I appreciate everyone's input. It's unfortunate, but I'm going to stick it out. I've built some rapport with the nurses here, who see I sincerely desire to grow in patient care and do well. Also, I wouldn't do anything I felt unsure or unsafe about, and I'm not afraid to ask questions and ask for help. 

Hope you have a great week!

On 1/12/2021 at 10:12 AM, JKL33 said:

You don't have your manager's promises in writing.

Sidenote, I do have this in writing. It was sent to me through text. But I don't know how that would hold up, haha. 

On 1/12/2021 at 9:48 AM, sevensonnets said:

I'm a CVICU open heart manager, and there is no higher-up boss who makes decisions for me regarding orientation needs. I make those decisions on an individual basis. Report what to HR? If you start reporting your manager I suspect your tenure in that unit will be limited.

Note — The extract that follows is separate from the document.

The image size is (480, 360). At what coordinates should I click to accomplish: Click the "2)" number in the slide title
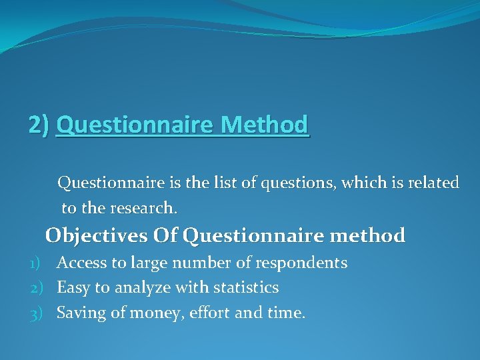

And in a completely opposing perspective: When $#%$# hits the fan, it's your license and nobody else's on the unit.  If you've only been given 2 days of orientation as a new nurse, there's nothing wrong with speaking up.  Could it burn bridges on that unit, yeah.  But remember, it's this one unit vs the entire rest of your career.

Talk to hospital ombudsmen in confidence, or a personal attorney, get it on record that you think you need the orientation  you were promised in order to keep everyone safe.  This will help to protect your license. A facility that will throw you in anywhere is not patient centered and would probably not hesitate to throw you under the bus, if there is an unfortunate incident. 

speedynurse, ADN, RN, EMT-P

Specializes in ER, Pre-Op, PACU.

You started out on PCU but this turned into ICU without adequate training. Then, you received 2 days of ICU orientation in the ICU. To me - this is a danger to your license. However, it is your decision on if you feel comfortable and safe in your environment.